Cultural Heritage and Modern Inscriptional Forgeries in the Marketplace
The Intersection of Law, Ethics, and Biblical Studies

Christopher A. Rollston

2388th Meeting Abstract
Friday, February 9, 2018 at 8:00 PM

About the Lecture:

Cultural heritage is progenitive aspect of human existence.  It has become a prominent subject of public discourse in the 21st century, and is increasingly a focus of national and international enforcement actions.  The US State Department, for instance, has become active across the globe in efforts for protect cultural heritage.  And the US Justice Department also has undertaken actions to enforce cultural heritage protections, recently levied a fine of three million dollars against one US business for crimes of this type  Nonetheless, problems abound.  There is a legal antiquities market in some countries and the sale of antiquities on underground antiquities markets is rampant.  The problems are so difficult that numerous honest auction houses and museums have found themselves in particularly precarious positions because of false provenances.  To make matter worse, modern forgers are making and selling forged artifacts of some quality.   Those with fraudulent inscriptions in Hebrew, Greek, and Coptic being among the most famous modern forgeries.  This lecture will discuss modern problems preserving cultural heritage and how cultural institutions and believers are affected by forgeries involving their heritage.

Cultural Heritage

 

About the Speaker

Christopher Rollston is Professor of Northwest Semitic Languages and Literatures in the Department of Classical and Near Eastern Languages and Civilization at the George Washington University.  Previously, he was a member of the faculty in the Department of Near Eastern Studies at Johns Hopkins University, National Endowment Scholar at the Albright Institute for Archeological Research, Visiting Professor of Northwest Semitic Languages at Tel Aviv University, National Endowment Scholar at the American Center of Oriental Research, Amman, and Toyozo Nakarai Professor of Old Testament and Semitic Languages are the Emmanuel School of Religion.  He has made many invited lectures throughout the world and works in more than a dozen ancient and modern languages, including but remarkably not limited to ancient Hebrew, Phoenician, Aramaic, Palmyrene, Nabataean, Ammonite, Moabite, Edomite, Ugaritic, Akkadian, Hellenistic Greek, Classical Latin, Sahidic Coptic and modern German, French, Spanish, and Italian.

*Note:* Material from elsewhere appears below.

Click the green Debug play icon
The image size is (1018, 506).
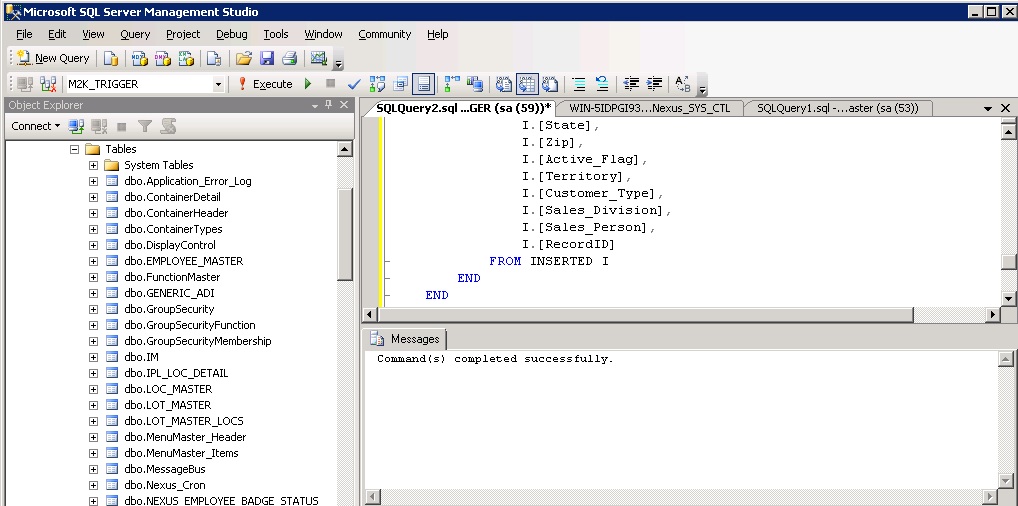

He has conducted research at museums and departments of antiquity in Lebanon, Israel, Jordan, Syria, Europe and throughout North America and Europe, and he has undertaken excavations at Umm el-Marra in Syria and Megiddo in Israel.

Chris has published numerous scholarly articles and books, including articles in the Bulletin of the American Schools of Oriental Research, the Journal of Biblical LiteratureNear Eastern ArchaeologyAntiguo OrienteIsrael Exploration JournalTel Aviv, and MAARAV.   He has also published widely in the popular press and made numerous appearances in the media. 

Christopher earned his MA and PhD at The Johns Hopkins University in ancient Northwest Semitic Languages and Literatures.